CNBC’s Joe Kernen brought up the remarks made by Democratic presidential nominee Vice President Kamala Harris and posed the question to Cornell: whether Target or its competitors have ever reaped benefits from price gouging. Harris had proposed the first-ever federal ban on “corporate price-gouging in the food and grocery industries” just the previous week, alleging that certain companies were charging exorbitantly and thereby fueling household inflation.
“We’re in a penny business,” Cornell retorted, highlighting the razor-thin profit margins that characterize the retail industry. He elaborated on the numerous avenues available to customers for price comparison. They could visit physical stores, scour the internet on their phones to contrast the prices of items like a gallon of milk across different retailers, and easily seek out lower-priced alternatives or locate merchandise elsewhere. These comments from Target’s chief came on the heels of the discount retailer surpassing Wall Street’s earnings and revenue expectations on Wednesday. However, it also struck a note of caution with its full-year guidance. The company anticipates that comparable sales, which exclude the impact of store openings and closures, will fall on the lower end of its projected range of flat to up 2%. Nevertheless, it did raise its profit guidance, projecting adjusted earnings per share to range from $9 to $9.70, up from the prior outlook of $8.60 and $9.60.
Inflation and consumers’ growing exasperation over high prices have continued to cast a long shadow over companies like Target. Over the past two weeks, a broad spectrum of retailers, including Home Depot, Walmart, and Macy’s, have reported that cautious consumers are being highly selective about their spending destinations.

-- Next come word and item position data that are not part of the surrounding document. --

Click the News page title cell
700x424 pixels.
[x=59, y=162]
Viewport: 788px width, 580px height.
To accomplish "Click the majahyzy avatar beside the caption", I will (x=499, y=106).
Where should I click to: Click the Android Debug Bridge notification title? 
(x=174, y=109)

Cornell stated on “Squawk Box” that Target is striving to appeal to “a consumer who is managing their budget carefully” and asserted that “value is in our DNA.” Target is among the consumer brands that have taken proactive steps to address shoppers’ concerns by slashing prices. It reduced the prices of approximately 5,000 everyday items, such as diapers and peanut butter, in an attempt to boost foot traffic and drive sales. Other companies, like McDonald’s, have introduced value meals.

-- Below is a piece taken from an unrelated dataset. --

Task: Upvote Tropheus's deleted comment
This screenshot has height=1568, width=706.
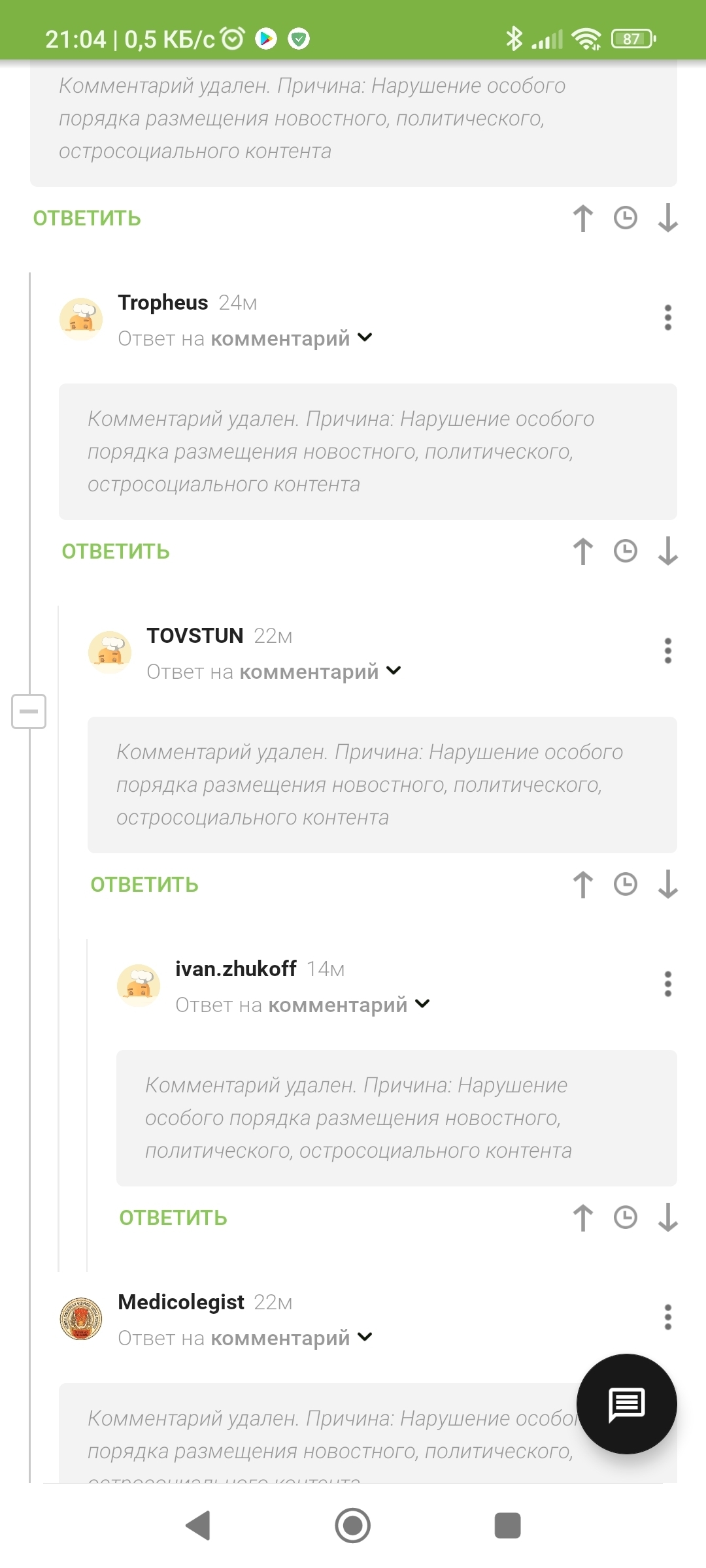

So far, these discount initiatives at Target seem to be hitting the mark: In the most recent quarter, customer traffic across both Target’s physical stores and its website climbed 3% — even though shoppers were putting slightly less in their shopping carts compared to a year ago.
Walmart CEO Doug McMillon noted last week that prices have declined in many merchandise categories. However, he lamented that inflation “has been more stubborn” in the aisles stocked with dry groceries and processed foods.

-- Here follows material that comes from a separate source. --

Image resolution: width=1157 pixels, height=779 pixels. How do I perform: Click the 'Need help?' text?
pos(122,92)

During an earnings call with investors, McMillon said some brands “are still talking about cost increases, and we’re fighting back on that aggressively because we think prices need to come down.”
In conclusion, while retailers like Target and Walmart are navigating the choppy waters of inflation and price pressures, they are acutely aware of the need to keep prices in check to retain customers. The actions they are taking, from price cuts to value meal introductions, are all part of a broader strategy to stay competitive and meet consumers’ demands in these challenging economic times.